StandardCard Security & Compliance

Cardholder Data Retention Standard

Retention periods and secure-deletion requirements for cardholder data and related transaction records.

v1.1effective 2025-02-20

Purpose

This standard sets maximum retention periods for cardholder data and related records, and the method required to securely delete each data element once its retention period expires.

Retention schedule

Retention periods below are maximums; systems should not retain data longer than operationally necessary even within these limits.

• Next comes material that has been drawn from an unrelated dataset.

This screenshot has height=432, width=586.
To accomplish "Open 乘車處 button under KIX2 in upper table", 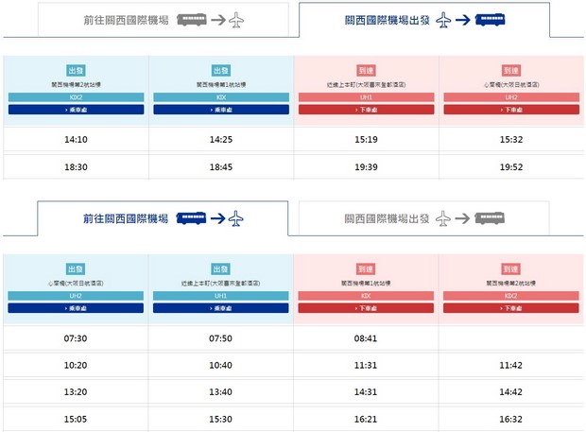I will pyautogui.click(x=77, y=110).
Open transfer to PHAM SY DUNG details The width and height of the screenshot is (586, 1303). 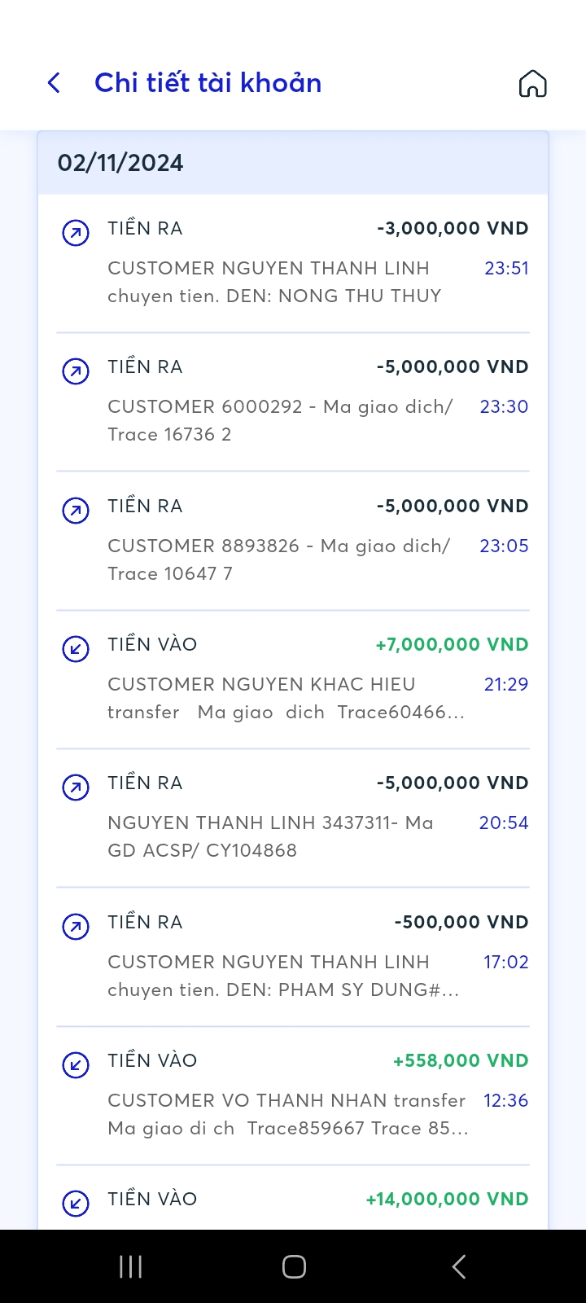pyautogui.click(x=283, y=976)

Data elementRetention periodStorage location
Full PAN (tokenized)Life of account + 13 monthsTokenization vault
Transaction records7 yearsCore banking archive
Authorization logs12 monthsLog management platform
Chargeback case files5 yearsDispute Operations case system
CCTV / branch footage tied to a card incident90 daysPhysical security archive

Secure deletion

Data reaching the end of its retention period must be deleted using crypto-shredding (destruction of the encryption key) where the data is encrypted at rest, or secure overwrite where it is not. Deletion jobs run monthly and produce a deletion certificate retained by Card Security & Compliance for audit purposes.

Backups are included in scope: once a data element's retention period expires, it must also be purged from backup media on the next backup rotation cycle, and no later than 90 days after the primary copy is deleted.